By Douglas Lampert (Dlampert) on Wednesday, May 13, 2020 - 02:30 pm: Edit |
IIRC a single PDU has multiple bases per hex-side, and in F&E you can put 20 PDU on a planet.
The only limit I remember is for asteroid deployment, where I think some asteroids can hold one (and only one) base.
By Stewart Frazier (Frazikar3) on Wednesday, May 13, 2020 - 06:20 pm: Edit |
(P3.4) A large asteroid (~1.5 km dia) may hold one small/medium base …
20 PDU is for capitals, a major is capped at 10 and a minor is capped at 6 …
By Stewart Frazier (Frazikar3) on Wednesday, May 13, 2020 - 06:37 pm: Edit |
Medium ground bases -
R1.28B - Medium Fighter base (holds a full squadron)
R1.28K - Planetary Control base (fighters + PFs!)
R1.46A&B - Bomber bases (full squadron)
R1.48B - Large heavy Fighter base (full squadron)
R1.48C - Heavy Fighter Control base (ACS)
By Douglas Saldana (Dsal) on Wednesday, May 13, 2020 - 07:13 pm: Edit |
P3.4 notes that large asteroids are "up to" a mile in diameter and implies that special scenario rules might allow more than one base to be placed on a "really large asteroid". So, in theory, even an asteroid might be home to a power grid.
By Marcel Trahan (Devilish6996) on Wednesday, May 13, 2020 - 10:19 pm: Edit |
A few questions regarding Q-Ships:
If a Q-ship still not revealled as such takes internals, once revealed, does the received internals remains.
Example: a S-Q posing as a F-S receive 10 points of damage in its #5 sheild, deciding not to reveal its Q-ship status, using 1 btty as reinforcement, causing 1 L warp, 1 R warp, 1 Ph-3 and 1 tarnsporter. Further along, it get 8 damage on its #1 and then reveal its Q-ship status. What happens to those 4 points of damage? Do they remain as they were? is the damage it the armor and any surplus is scored as per the DAC? are they rerolled? Q-Ship rule is not clear about that case.
If a Q-Ship reveal its nature after being fired on, can it still launch seeking weapons before rolling for damage even if launching seekers is way before direct fire?

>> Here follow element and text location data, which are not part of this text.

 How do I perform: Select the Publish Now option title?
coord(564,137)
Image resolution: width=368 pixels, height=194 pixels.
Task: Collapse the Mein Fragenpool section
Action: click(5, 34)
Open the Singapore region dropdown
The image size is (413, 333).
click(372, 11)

If a Q-Ship reveal its nature after being fired on, when he fires, can he change it EW?
By wayne douglas power (Wayne) on Wednesday, May 13, 2020 - 10:49 pm: Edit |
Question on Mines explosions and shield facing,
A small mine is in hex 0820, it has a detection range of 1 (M2.35) (a detection zone of 7 hexes, the mine hex and the six surrounding hexes).

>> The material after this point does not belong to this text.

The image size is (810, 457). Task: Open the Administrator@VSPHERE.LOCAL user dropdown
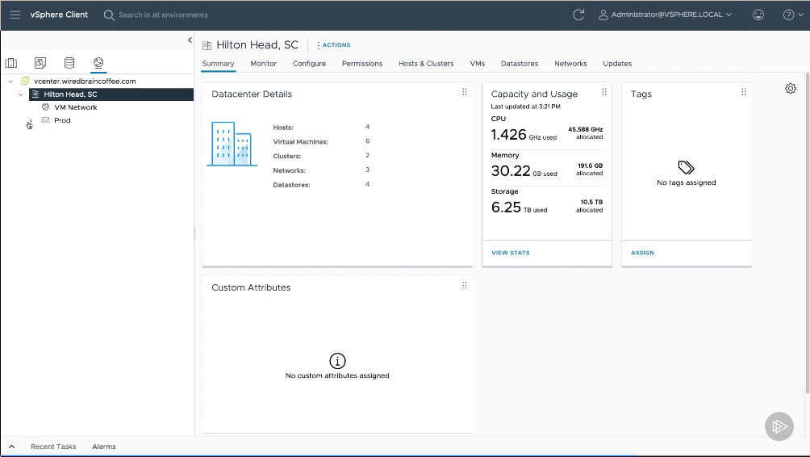pyautogui.click(x=665, y=15)
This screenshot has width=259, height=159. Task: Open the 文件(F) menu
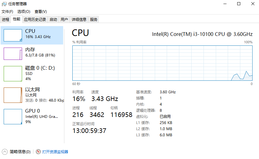[7, 12]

A ship is in hex 0920A and is not moving. Another ship, the one in this example that triggers the mine is in hex 0722A, and it moves forward to hex 0721A triggering the mine.
(M2.5) Resolving Explosions,
My understanding is the ship moving to hex 0721A takes explosion damage to the #1 shield (M2.501), and the ship not moving in hex 0920A takes explosion damage to shield #5.

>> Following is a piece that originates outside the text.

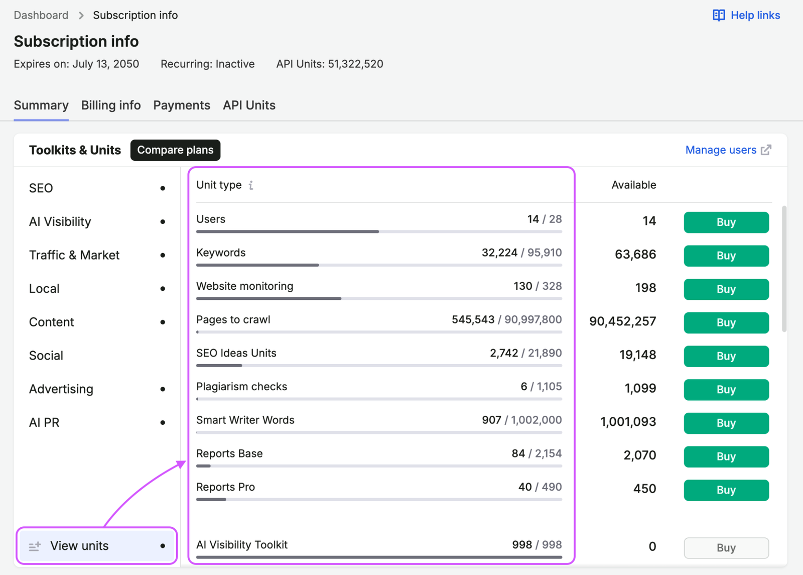This screenshot has width=803, height=575.
Task: Click the Unit type info icon
Action: point(251,185)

When the rule (M2.501) is saying mine hex, does that include the mine detection hexes?
(this would seem correct, and to me is why a minesweeper ship has the large front shield #1).
Most of the time a ship moving forward will take the mine hit one the #1 shield, or the #4 shield if going in reverse (M2.501).
The ship would take the damage on the shield facing the mine hex (detection hex) if it side slipped into mine detection zone, not the #1 (or #4) shield (M2.53).